Чарли захотелось поехать в Баварские Альпы, где он с отцом ходил на лыжах, а я поднималась с дедом на фуникулере на Цугшпитце, самую высокую гору в Германии. По дороге мы останавливались, чтобы собрать ягод и моих любимых красных маков, которых нет в Калифорнии, и я радовалась незабываемым пятнам света в лесу: они напоминали мне о прогулках с отцом. Когда я думаю о Чарли, мне кажется, что я помогла ему вернуться в свое немецкое детство, воспоминания о котором он так тщательно подавлял.
* * *
В Беркли я стала частью русско-американской «задруги», в которую Чарли тоже вошел, сблизившись с Юрой Слезкиным и его женой Лизой Литтл, а также с семьей Гриши Фрейдина. Помню, как ему было приятно, когда Юра спросил его, не приходится ли автор «классической книги о дикарях в Средневековье» ему родней. В один из дней рождения Чарли с друзьями, поужинав в ресторане, отправились к Слезкиным продолжать веселье. Чарли отлично танцевал, что для меня было большой радостью (в танцах у меня надолго образовалась «засуха» после того, как из моей жизни ушел Кен Нэш). Наша «задруга» до сих пор любит вспоминать, как в тот вечер Чарли уговорил Юру пуститься с ним в пляс: тот сначала смутился, а потом с большим юмором станцевал. Юра же любит вспоминать, как в трансвеститском баре в Сан-Франциско Чарли беседовал с трансвеститом, в «свободное время» занимавшимся проституцией, о его / ее профессии: ведь он был автором книги о падших женщинах, а трансгендерная тематика интересовала его в связи с декадентством и гендерными штудиями. В этот бар в первые годы в Беркли я любила водить своих знакомых – там я вспоминала свое первое впечатление о трансвеститах, полученное в ночном клубе, тоже в Сан-Франциско, только в начале 1960-х.
Получается, что даже тут нас с Чарли сближали дополнявшие друг друга общие интересы. Это не значит, что в наших отношениях не было трений; они были, в основном на бытовой почве: не на уровне вкусов и убеждений (в политических взглядах у нас был мир и покой, не то что с Аликом), а в повседневном общении; он любил в деталях пересказывать свой день, не упуская мелочей, вызывавших у меня скуку, и я метала в него колкие реплики, его обижавшие. Тогда я напоминала ему, что я кактус. (В один прекрасный день он и подарил мне огромный кактус, который так и стоит у меня на балконе.) Я его раздражала неаккуратностью и нежеланием заниматься спортом. Правда, мы с ним иногда ходили гулять в горы и даже взобрались на самую высокую гору (Тамалпаис) в наших местах.

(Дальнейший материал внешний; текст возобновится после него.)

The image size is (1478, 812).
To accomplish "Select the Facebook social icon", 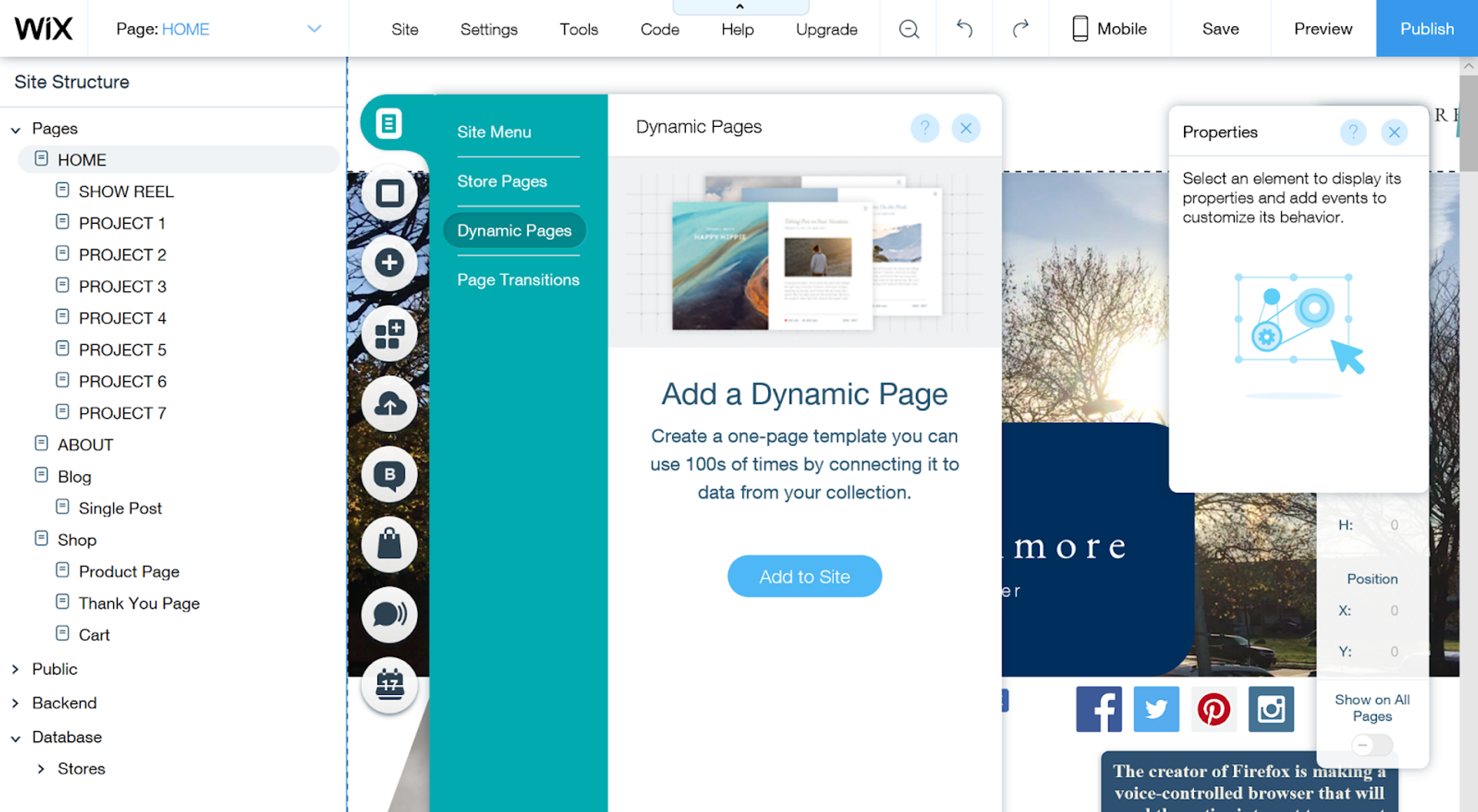I will [x=1099, y=709].
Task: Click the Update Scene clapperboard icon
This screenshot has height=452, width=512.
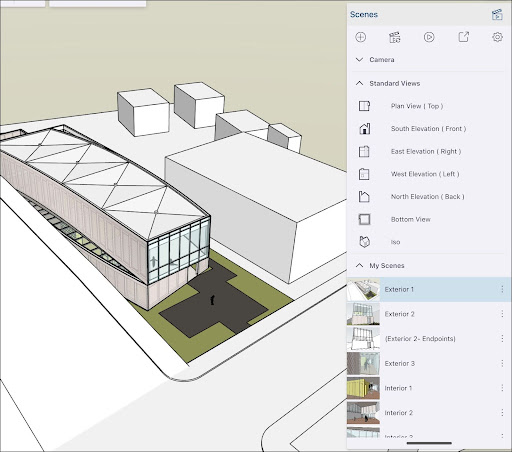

Анна, дочь Гриши Фрейдина и Вики Боннелл, девочкой была «влюблена» в Чарли, в чем призналась мне на своей свадьбе этим летом. Когда они шушукались, она учила его русскому мату, который знала от Гриши, а он ее – французским ругательствам. Анна вспомнила, как однажды сделала ему паричок из серой шерсти кота по имени Пушкин и пыталась нахлобучить его ему на лысину, а Чарли терпеливо сидел, чтобы шерсть не съезжала. Подаренное им гранатовое ожерелье Анна хранит и, надевая, думает о Чарли.
* * *
Чарли умер от скоротечного рака поджелудочной железы. До болезни он был совсем здоровым, спортивным мужчиной – регулярно играл в теннис и сквош, катался на горных лыжах, плавал. Перед тем как соединить свою жизнь с ним, я поставила одно условие: он не смеет умереть раньше меня! На это он ответил, что в год, когда ему исполнялось пятьдесят (1993), он боялся смерти, потому что его отец умер именно в этом возрасте, а после страх миновал. Разговор, происходивший как раз на горе Тамалпаис, был шуточный, но случай (дурной) вновь распорядился по-своему. Владимир ведь тоже умер от рака. Поставив диагноз, врачи давали Чарли считаные месяцы и советовали химиотерапию. Чарли отказался, зная о побочных эффектах и о том, что это лечение не слишком действенно.